U.S. District Court Judge Reggie Walton, who presides over the Scooter Libby case, testified today at the U.S. Sentencing Commission hearing on crack-powder cocaine penalties.

Judge Walton was a deputy drug czar and top drug policy advisor to President G.H. Bush.

U.S. District Judge Reggie B. Walton told the U.S. Sentencing Commission that federal laws requiring dramatically longer sentences for crack cocaine than for cocaine powder were "unconscionable" and contributed to the perception within minority communities that courts are unfair.
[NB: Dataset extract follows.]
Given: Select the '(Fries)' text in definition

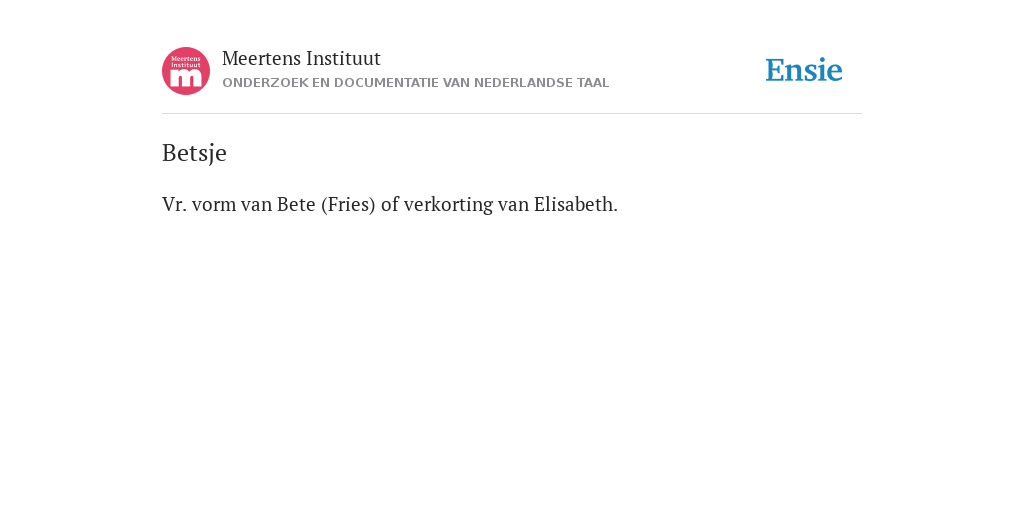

"I never thought that the disparity should be as severe as it has become," said Walton, who sits on the bench in Washington, where he previously served as a Superior Court judge, a federal prosecutor and a deputy drug czar.

The Sentencing Commission has recommended revising the draconian crack penalties three times and is again holding hearings on the issue.

The current law includes what critics have called the 100-to-1 disparity: Trafficking in 5 grams of cocaine carries a mandatory five-year prison sentence, but it takes 500 grams of cocaine powder to warrant the same sentence.

The Justice Department wants the penalties to remain the same.

The Bush administration, like the Clinton administration, indicated Tuesday that it welcomed a discussion about the sentencing disparity but adamantly opposed lowering the penalties for crack.

Then what part of the discussion are they welcoming? Would they like the crack penalties to be raised? To what? Death by firing squad? What would they like the life sentences increased to? Life plus cancer?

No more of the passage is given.